Cette structure entierement tissue par Primakov est si machiavelique qu'une question se pose: sous la direction de qui et pour qui en realite travaillent le Service de la reconnaissance exterieure de la Russie et sa Diplomatie? La plupart des gens croient que ces deux Services fonctionnent sous l'autorite du President Eltsine et pour atteindre les buts principaux de l'Etat russe. Il nous semble qu'il y a des raisons de penser autrement : les deux elements essentiels de la politiques etrangere de l'Etat sont diriges toujours par les "creatures" de Primakov, qui lui sont personnellement devouees et pretes a aller tres loin pour satisfaire ses ambitions personnelles politiques. Apres s'etre uni avec le Maire de Moscou Loujkov et avoir pris la presidence du bloc electoral "La Patrie - Toute la Russie" (OVR), Primakov a recu en supplement a sa disposition les instruments de la consolidation de son influence electorale. Il a affermi ses positions economiques avec l'aide de l'equipe des administrateurs corrompus de la mairie de Moscou.
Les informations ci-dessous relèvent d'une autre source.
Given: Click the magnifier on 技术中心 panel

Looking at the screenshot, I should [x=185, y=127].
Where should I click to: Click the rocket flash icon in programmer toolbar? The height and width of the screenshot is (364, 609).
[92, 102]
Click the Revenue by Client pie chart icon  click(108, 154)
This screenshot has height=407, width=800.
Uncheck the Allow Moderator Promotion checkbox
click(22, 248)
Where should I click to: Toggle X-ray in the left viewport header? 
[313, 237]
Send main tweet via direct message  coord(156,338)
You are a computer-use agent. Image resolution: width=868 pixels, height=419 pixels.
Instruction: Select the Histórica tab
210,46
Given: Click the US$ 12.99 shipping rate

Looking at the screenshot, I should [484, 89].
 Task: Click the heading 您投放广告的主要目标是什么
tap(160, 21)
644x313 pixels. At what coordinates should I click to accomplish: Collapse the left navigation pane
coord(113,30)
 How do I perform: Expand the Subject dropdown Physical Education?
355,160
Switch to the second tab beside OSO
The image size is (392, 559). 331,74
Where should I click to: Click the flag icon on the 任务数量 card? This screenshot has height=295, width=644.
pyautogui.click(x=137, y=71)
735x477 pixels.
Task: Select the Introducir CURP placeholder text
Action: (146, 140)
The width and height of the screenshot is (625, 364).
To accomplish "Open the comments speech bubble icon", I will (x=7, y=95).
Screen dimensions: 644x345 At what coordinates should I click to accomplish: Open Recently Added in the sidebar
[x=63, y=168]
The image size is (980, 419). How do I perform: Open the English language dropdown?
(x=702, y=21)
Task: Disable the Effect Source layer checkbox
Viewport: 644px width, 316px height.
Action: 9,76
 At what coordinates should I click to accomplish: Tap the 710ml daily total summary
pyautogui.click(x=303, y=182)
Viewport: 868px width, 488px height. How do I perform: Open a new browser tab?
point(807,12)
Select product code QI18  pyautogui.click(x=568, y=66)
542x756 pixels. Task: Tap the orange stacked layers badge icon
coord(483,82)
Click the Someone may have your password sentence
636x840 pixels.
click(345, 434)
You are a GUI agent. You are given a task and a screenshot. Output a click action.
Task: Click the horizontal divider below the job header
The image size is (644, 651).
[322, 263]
Recemment Primakov a neanmoins viole la regle d'or de la longevite politique selon Confucius - la regle du sage singe oriental assis sur une haute colline et observant de l'exterieur la bataille des tigres en bas au pied de la montagne. Ainsi, apres le scandale suscite lorsqu'il a refuse de rencontrer le chef de l'Etat et signe l'appel provocateur pour "la protection du president" de son "entourage", Primakov s'est lui-meme mu en tigre. Il est passe a l'attaque ouverte et directe contre le president Eltsine et son administration. Mais apres tout, qu'est ce qui le guide en realite? Le souci sincere de la Russie et de ses concitoyens? Ou la tentative par une intrigue de palais a la veille des elections a la Douma d'enlever les derniers concurrents a l'acces direct "au corps" de Eltsine condamne et le desir d'etre affermi definitivement au sommet de l'Olympe politique russe? Alors, qui est-il en realite, ce Primakov? Un mauvais genie de l'intrigue ou le sauveur de la Patrie et de toutes les Russies?.